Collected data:
===============
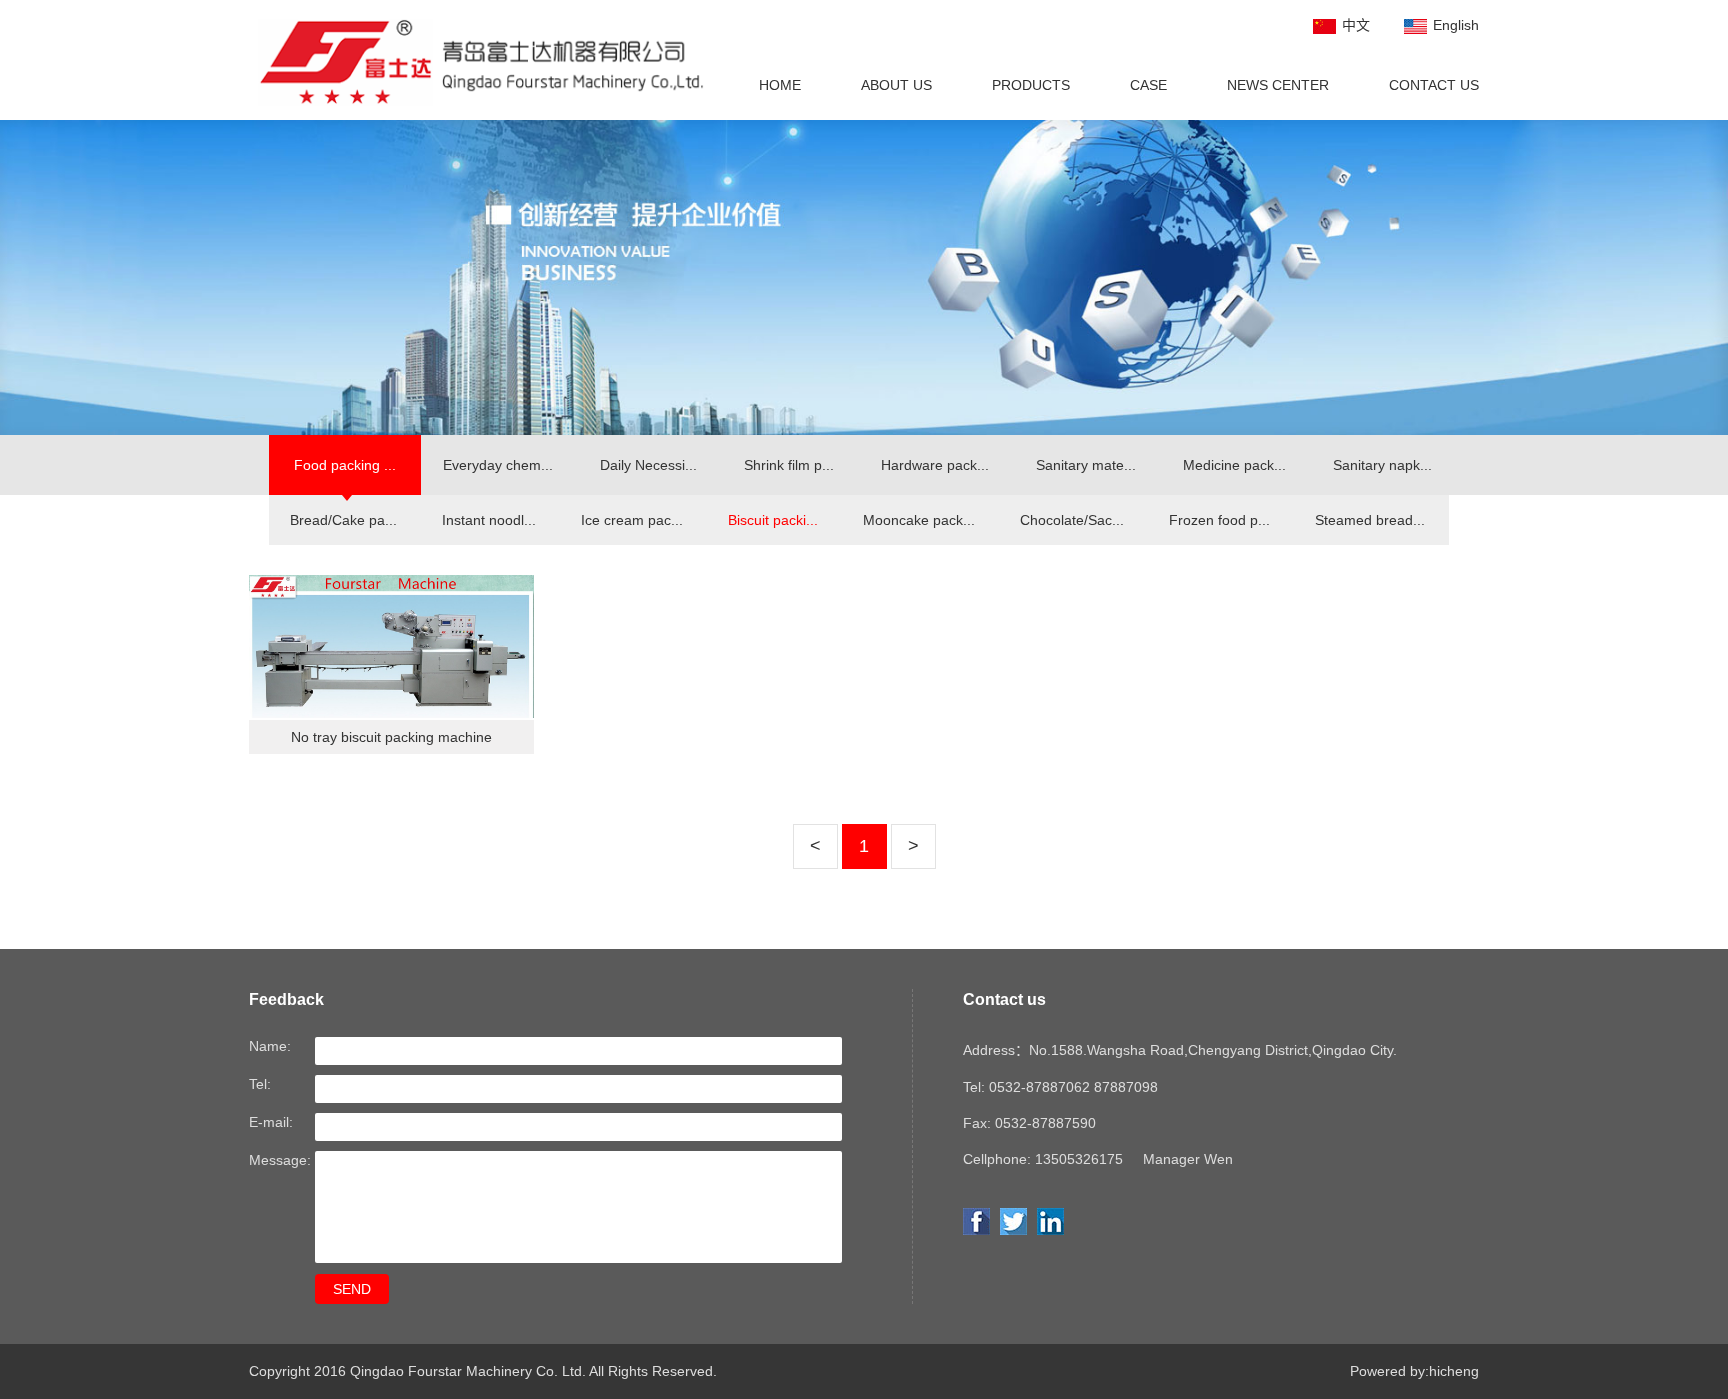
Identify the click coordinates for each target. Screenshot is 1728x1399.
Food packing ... (345, 465)
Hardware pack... (935, 465)
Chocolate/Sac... (1072, 520)
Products (1031, 85)
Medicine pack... (1234, 465)
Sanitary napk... (1382, 465)
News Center (1278, 85)
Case (1148, 85)
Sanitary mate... (1086, 465)
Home (780, 85)
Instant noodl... (489, 520)
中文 (1356, 25)
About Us (896, 85)
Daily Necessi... (648, 465)
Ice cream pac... (632, 520)
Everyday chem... (498, 465)
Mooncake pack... (919, 520)
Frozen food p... (1219, 520)
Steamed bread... (1370, 520)
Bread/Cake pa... (343, 520)
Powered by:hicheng (1414, 1371)
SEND (352, 1289)
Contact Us (1434, 85)
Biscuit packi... (773, 520)
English (1456, 25)
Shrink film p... (789, 465)
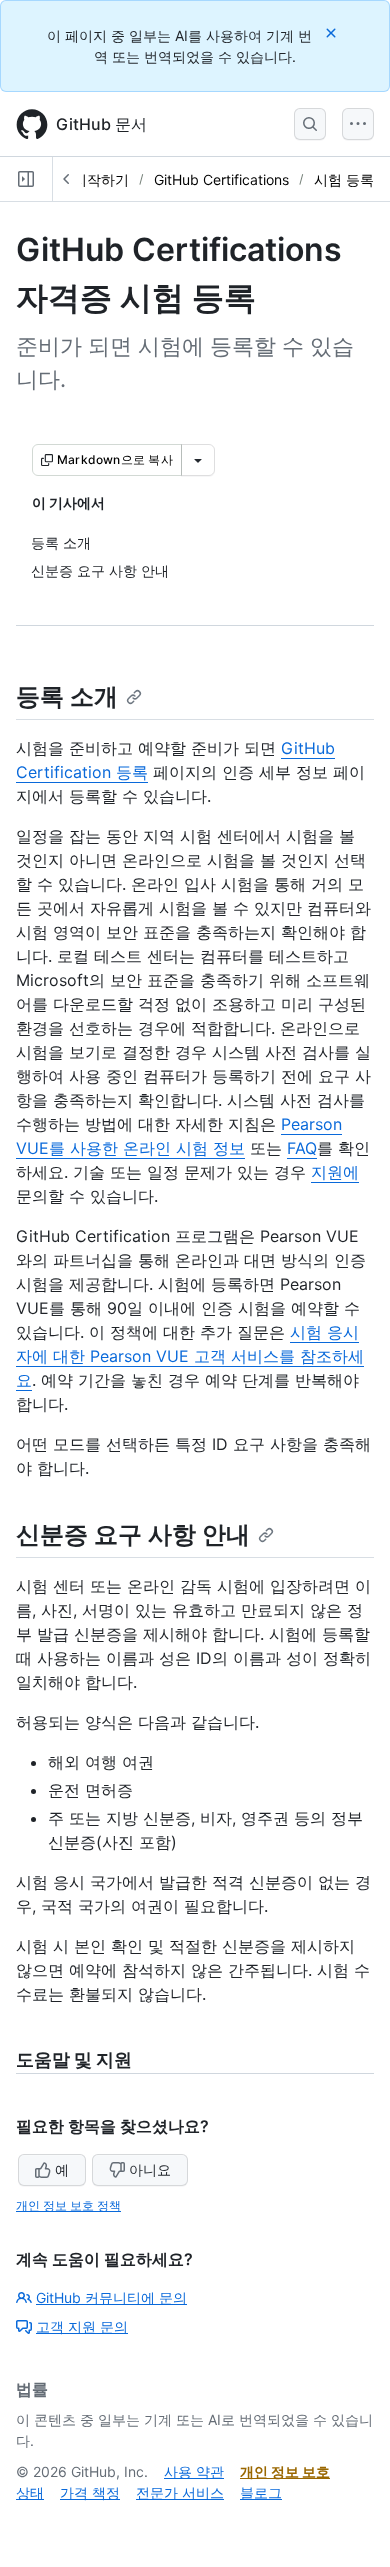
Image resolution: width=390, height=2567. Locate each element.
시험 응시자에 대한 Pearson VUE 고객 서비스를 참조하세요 (190, 1356)
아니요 (150, 2169)
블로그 (261, 2492)
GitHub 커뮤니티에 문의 (111, 2297)
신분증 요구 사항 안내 (133, 1534)
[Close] (333, 32)
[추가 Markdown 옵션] (198, 460)
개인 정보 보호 (285, 2471)
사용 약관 (194, 2471)
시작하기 (101, 179)
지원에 (335, 1172)
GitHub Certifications (221, 179)
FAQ (302, 1148)
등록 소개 (67, 696)
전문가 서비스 (180, 2492)
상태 (30, 2492)
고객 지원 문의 (82, 2326)
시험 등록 (344, 179)
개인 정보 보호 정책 (68, 2205)
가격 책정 (90, 2492)
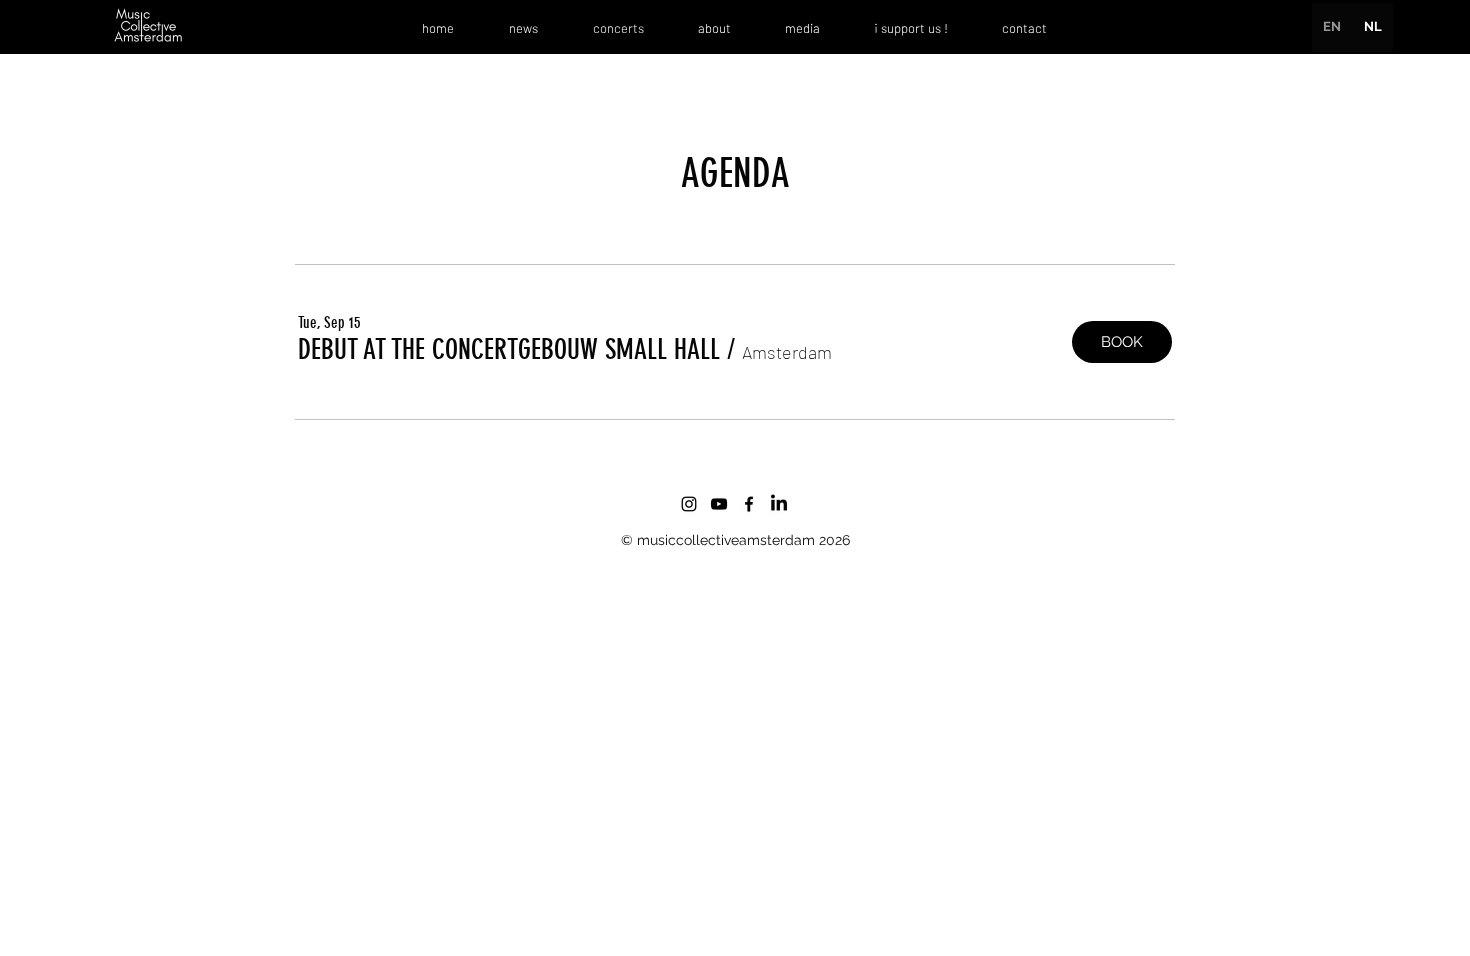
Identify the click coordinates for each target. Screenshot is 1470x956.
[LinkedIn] (779, 504)
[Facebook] (749, 504)
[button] (509, 350)
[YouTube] (719, 504)
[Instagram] (689, 504)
===============
### ACTIVITY
Repeat each line of the records exactly. Do not include the pictures.

### ANSWER SECTION
Identify the click coordinates for each target. Screenshot is 1728x1399.
Food packing ... (345, 465)
Hardware pack... (935, 465)
Chocolate/Sac... (1072, 520)
Products (1031, 85)
Medicine pack... (1234, 465)
Sanitary napk... (1382, 465)
News Center (1278, 85)
Case (1148, 85)
Sanitary mate... (1086, 465)
Home (780, 85)
Instant noodl... (489, 520)
中文 (1356, 25)
About Us (896, 85)
Daily Necessi... (648, 465)
Ice cream pac... (632, 520)
Everyday chem... (498, 465)
Mooncake pack... (919, 520)
Frozen food p... (1219, 520)
Steamed bread... (1370, 520)
Bread/Cake pa... (343, 520)
Powered by:hicheng (1414, 1371)
SEND (352, 1289)
Contact Us (1434, 85)
Biscuit packi... (773, 520)
English (1456, 25)
Shrink film p... (789, 465)
Image resolution: width=390, height=2567. Locate each element.
시험 응시자에 대한 Pearson VUE 고객 서비스를 참조하세요 (190, 1356)
아니요 (150, 2169)
블로그 (261, 2492)
GitHub 커뮤니티에 문의 (111, 2297)
신분증 요구 사항 안내 (133, 1534)
[Close] (333, 32)
[추가 Markdown 옵션] (198, 460)
개인 정보 보호 (285, 2471)
사용 약관 (194, 2471)
시작하기 (101, 179)
지원에 (335, 1172)
GitHub Certifications (221, 179)
FAQ (302, 1148)
등록 소개 (67, 696)
전문가 서비스 (180, 2492)
상태 (30, 2492)
고객 지원 문의 (82, 2326)
시험 등록 (344, 179)
개인 정보 보호 정책 (68, 2205)
가격 책정 (90, 2492)
Identify the click coordinates for each target. Screenshot is 1470x956.
[LinkedIn] (779, 504)
[Facebook] (749, 504)
[button] (509, 350)
[YouTube] (719, 504)
[Instagram] (689, 504)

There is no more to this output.